Your post reminds me that when I do what I do on Sundays (and write what I write the rest of the week!) I'm being true to my art, my beliefs, my passions. That there is not only a place for these works, but a need for them, whether or not I can see the results of my efforts.

Thank you so much for the post, Janet! I'm passing it along to my 20-something daughter, brave (or foolish enough) to follow in my musical footsteps!

Melanie Sue Bowles said...

Geez... This is all kinds of fabulous. Really and truly. Thank you. And the entire vibe made me a little misty-eyed because it reminded me of my father.

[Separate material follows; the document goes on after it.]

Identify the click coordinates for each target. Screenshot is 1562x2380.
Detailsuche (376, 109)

He wasn't a lunch lady, but he found great joy in life. In everything. Including the mundane. He'd come running in the house, hollering, "You gotta see this! Hurry!" We'd dash outside anticipating some phenomenal wonder only to discover a line of ants carrying the body parts of a dead grasshopper. We were pulled away from the TV to listen to birds. Woken in the middle of the night to lie on a blanket in the grass and watch shooting stars. Interesting tree branches and rocks decorated our home.

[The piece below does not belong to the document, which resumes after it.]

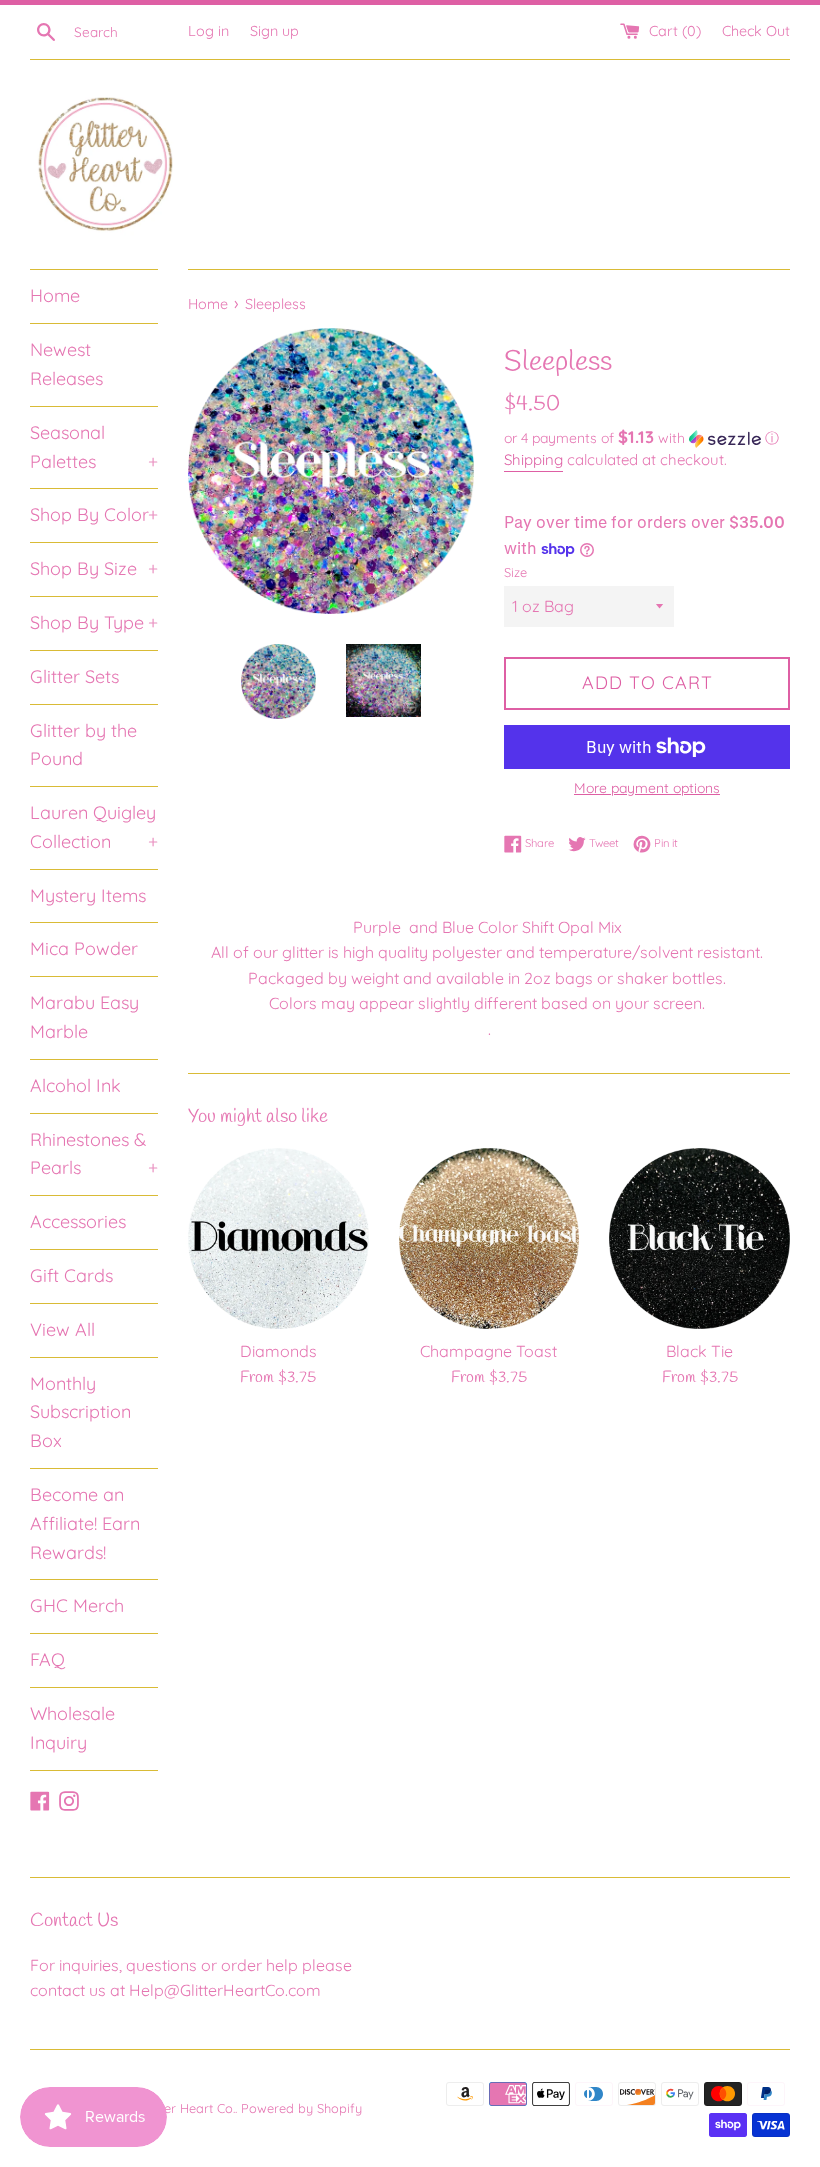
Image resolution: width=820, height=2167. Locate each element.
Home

If we complained about chores or a boring activity, he'd say, "It's a thread in the rich fabric of life. Without it, you wouldn't have the entire experience of living."

Julie Weathers said...

I thought this comment was going to be about lunch ladies and salesmen. I love it. The aunt whom I lived with off and on and loved dearly was a lunch lady for years. I still remember her food.

I adore this post.

Whenever I get a chance, I go to pow wows. I don't particularly like drumming, but the drumming, dancing, and music at pow wows recharges my soul batteries.

yes, reposted to stay on topic.

Shaunna said...

Sometimes I wake my children by singing to them--some silly quatrain about birds in the treetops or flowers nodding hello. My mom used to sing me awake on the occasional morning. I believe we all have small gifts to give, every day, that change the world in immeasurable ways.

Kitty said...

I never wanted to be a babysitter, and yet I’ve cared for every one of my grandchildren. I don’t mean an afternoon here and an evening there. I mean I’ve put in hard time watching them and doing their parents’ housework to kill the boredom. I thought my babysitting days were behind me when #4 reached his teens. Then my daughter decided to have another baby.

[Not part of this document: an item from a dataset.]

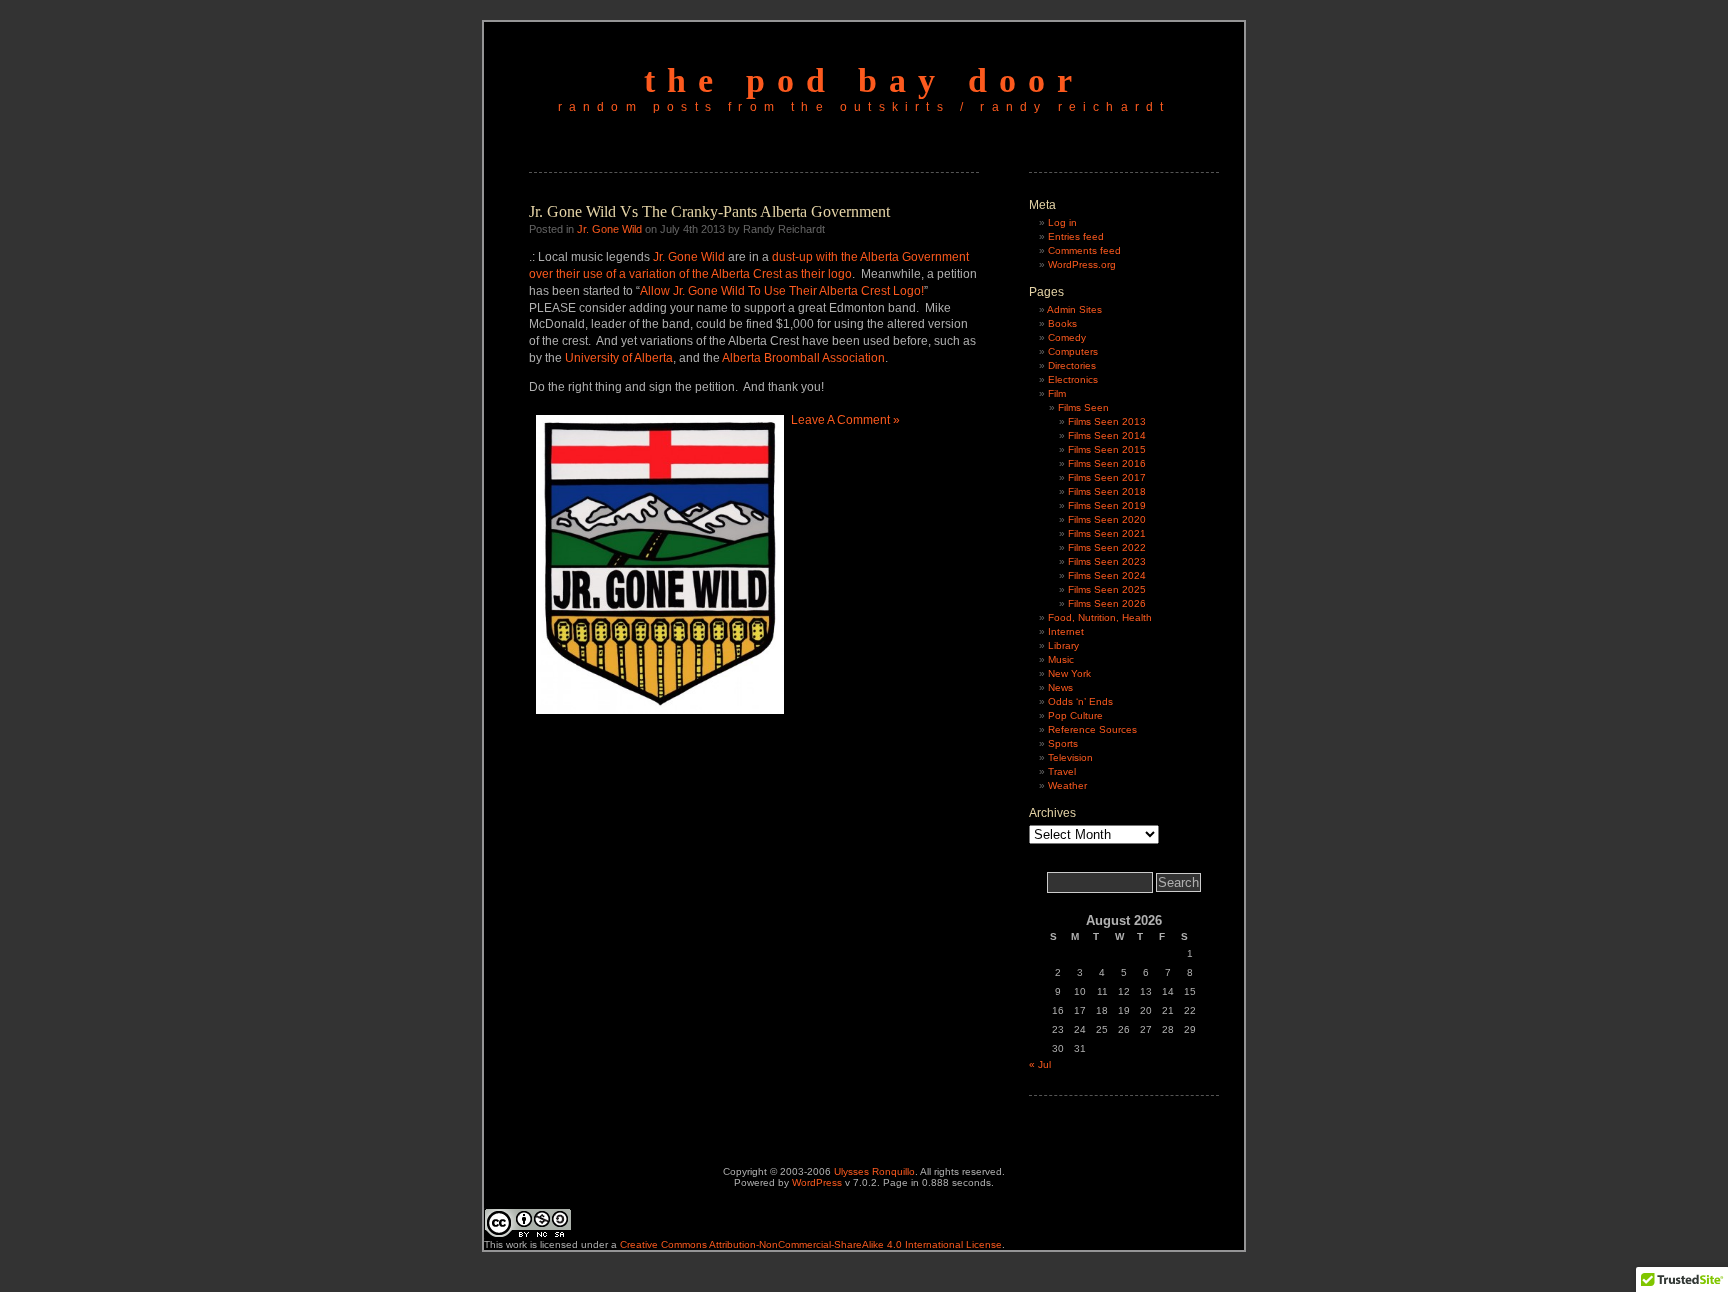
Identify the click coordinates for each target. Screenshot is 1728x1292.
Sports (1063, 743)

Katina is 13 mos. old now. Her name is Greek meaning pure. She’s petite for her age, an adorable elf, and she’s the most challenging of the lot. Crawling didn’t interest her, so she began walking. She tried that for a week and decided running was much more fun. She reminds me of the ball in a pinball machine careening from one potential disaster to another. Katina loves to scream and screech. She lets loose when she’s happy or excited or angry or just for the heck of it. She’s developing a wicked pitching arm the Yankees would love as she flings her toys out of her way. And she’s strong. I mean really strong. It’s exhausting caring for Katina, who doesn’t like naps. But she is a pure joy, too, and I’d rather care for her than see her go into daycare. It’s the reason I cared for each and every one of her siblings and cousins. My pay is her smile as she reaches for me to pick her up.

Donnaeve said...

What a pleasant surprise that must have been, and this is a great story too. I admire folks living in such a place as NYC - with 8M people and counting. You've got to be able to have the knack for shutting things/people out, while still remaining open enough to accept and enjoy the moments where you get to experience something like this.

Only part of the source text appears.